FRAGMENTO
- - - - -
Agencias
El propóleo, un compuesto natural producido por las abejas para proteger sus colmenas, concentra el interés de la medicina moderna por sus propiedades biológicas. Durante el invierno, cuando el frío y los agentes patógenos aumentan el riesgo de enfermedades, este recurso se convierte en un aliado indispensable. Su rica composición en flavonoides y ácidos fenólicos ofrece beneficios concretos para el organismo en la época invernal.
Te detallamos los 5 beneficios del propóleo y cómo actúan a favor de tu salud durante los meses fríos:
- Refuerza el sistema inmunológico frente a las bajas temperaturas.
Las corrientes de aire frío suelen poner a prueba nuestras defensas. El propóleo estimula la producción de anticuerpos y mejora la función de células inmunitarias como los linfocitos. Por su parte, la Cleveland Clinic precisa que “el propóleo puede ayudar a combatir infecciones al modular la respuesta inmunológica”. Esta propiedad es clave en invierno, la época de mayor circulación de virus y bacterias respiratorias. - Alivio inmediato y efecto antiinflamatorio en la garganta.
El aire seco e invernal irrita frecuentemente las vías respiratorias. El propóleo contiene componentes bioactivos que actúan directamente sobre los mediadores de la inflamación. Su consumo disminuye la producción de citoquinas proinflamatorias. Este efecto es ideal para el alivio rápido de molestias comunes de la estación, como el dolor de garganta y las afecciones inflamatorias leves. - Potente acción antimicrobiana contra patógenos invernales.
Para evitar que un resfriado común se complique, el propóleo actúa como un escudo. Sus extractos muestran una sólida actividad frente a bacterias grampositivas, gramnegativas e incluso algunos virus. Es altamente eficaz para inhibir el crecimiento de patógenos, bloqueando el avance de agentes extraños en el organismo antes de que desencadenen infecciones más graves. - Protección antioxidante ante el estrés celular por frío.
- - - - -
INSTRUCCIONES
Contesta a partir del fragmento sobre el propóleo:
(a) ¿En qué dos tipos de compuestos es rica su composición?
(b) ¿Qué células inmunitarias se citan como ejemplo cuya función mejora?
(c) ¿Frente a qué dos tipos de bacterias muestran actividad sus extractos?

SECCIÓN DE DATOS
- - - - -
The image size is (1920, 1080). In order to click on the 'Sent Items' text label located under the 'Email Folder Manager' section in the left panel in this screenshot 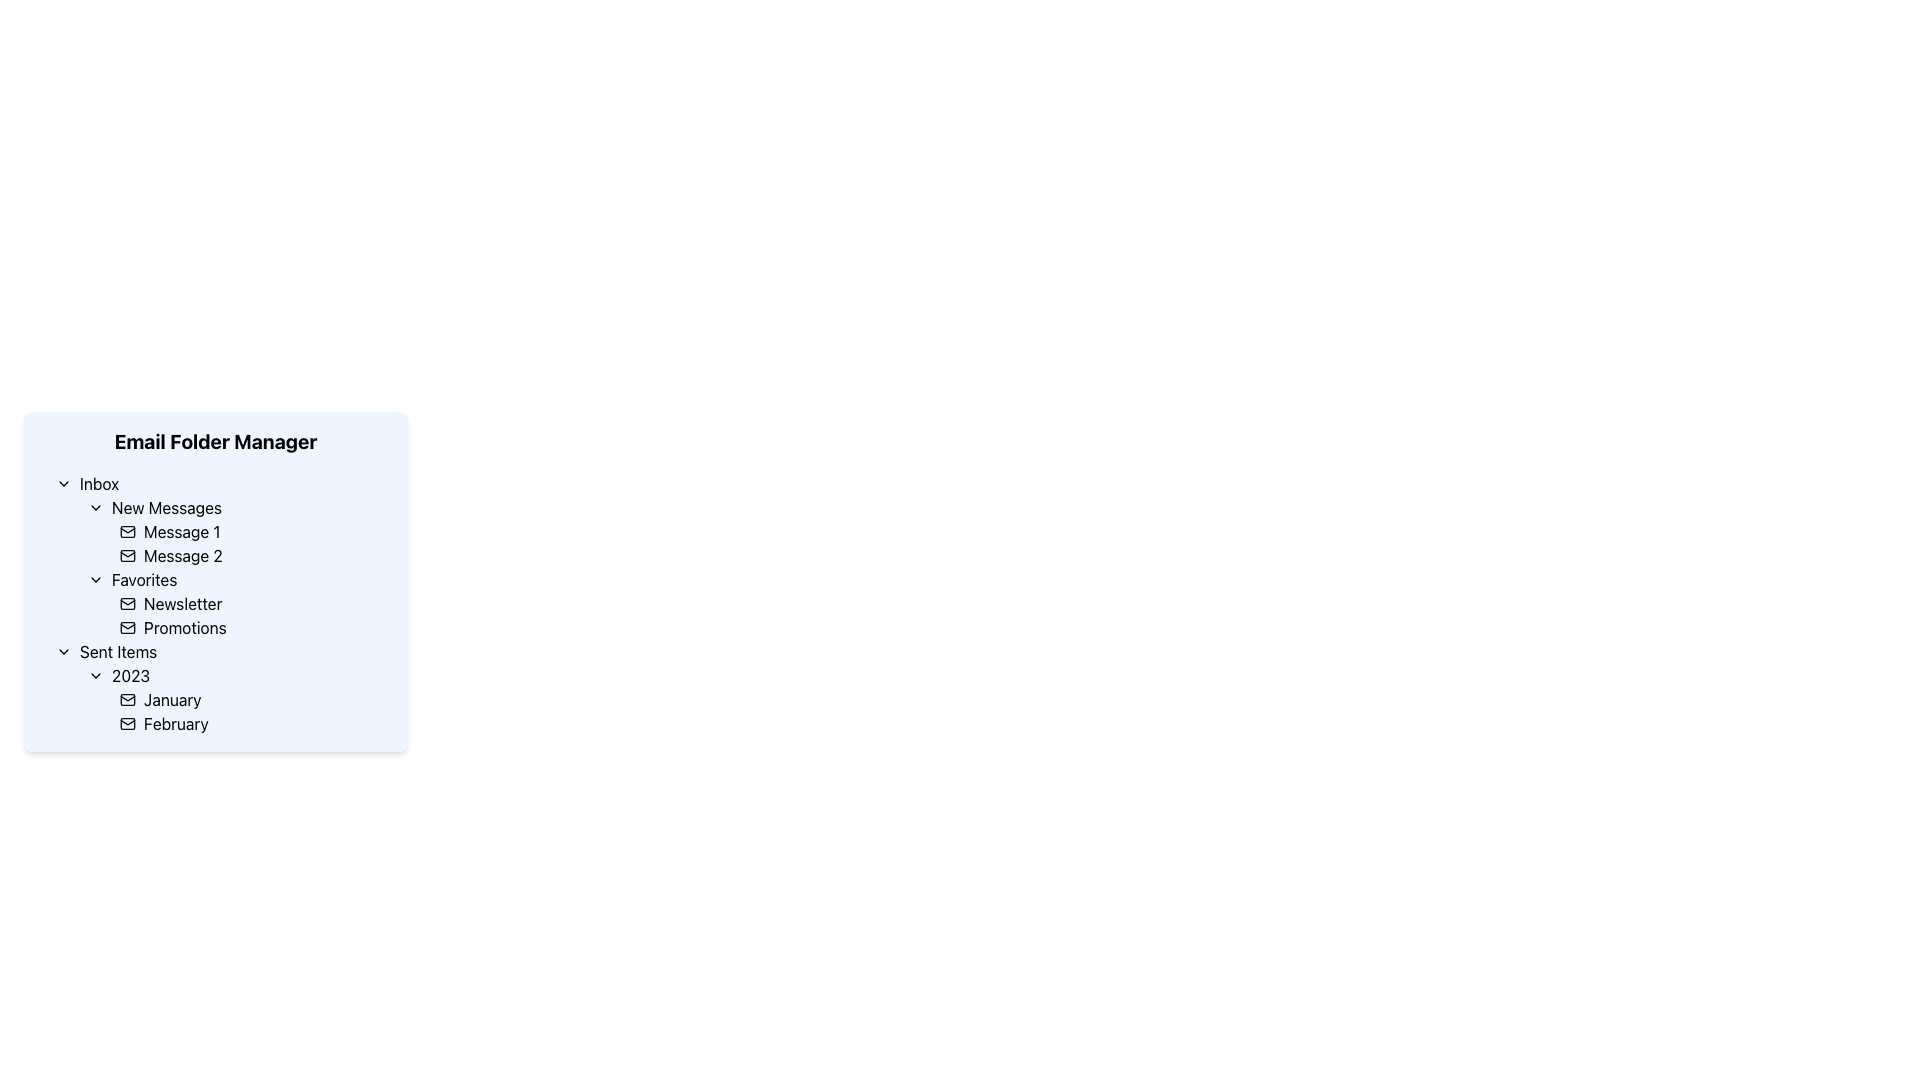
- - - - -
RESPUESTA
(a) En flavonoides y ácidos fenólicos.
(b) Los linfocitos.
(c) Frente a bacterias grampositivas y gramnegativas.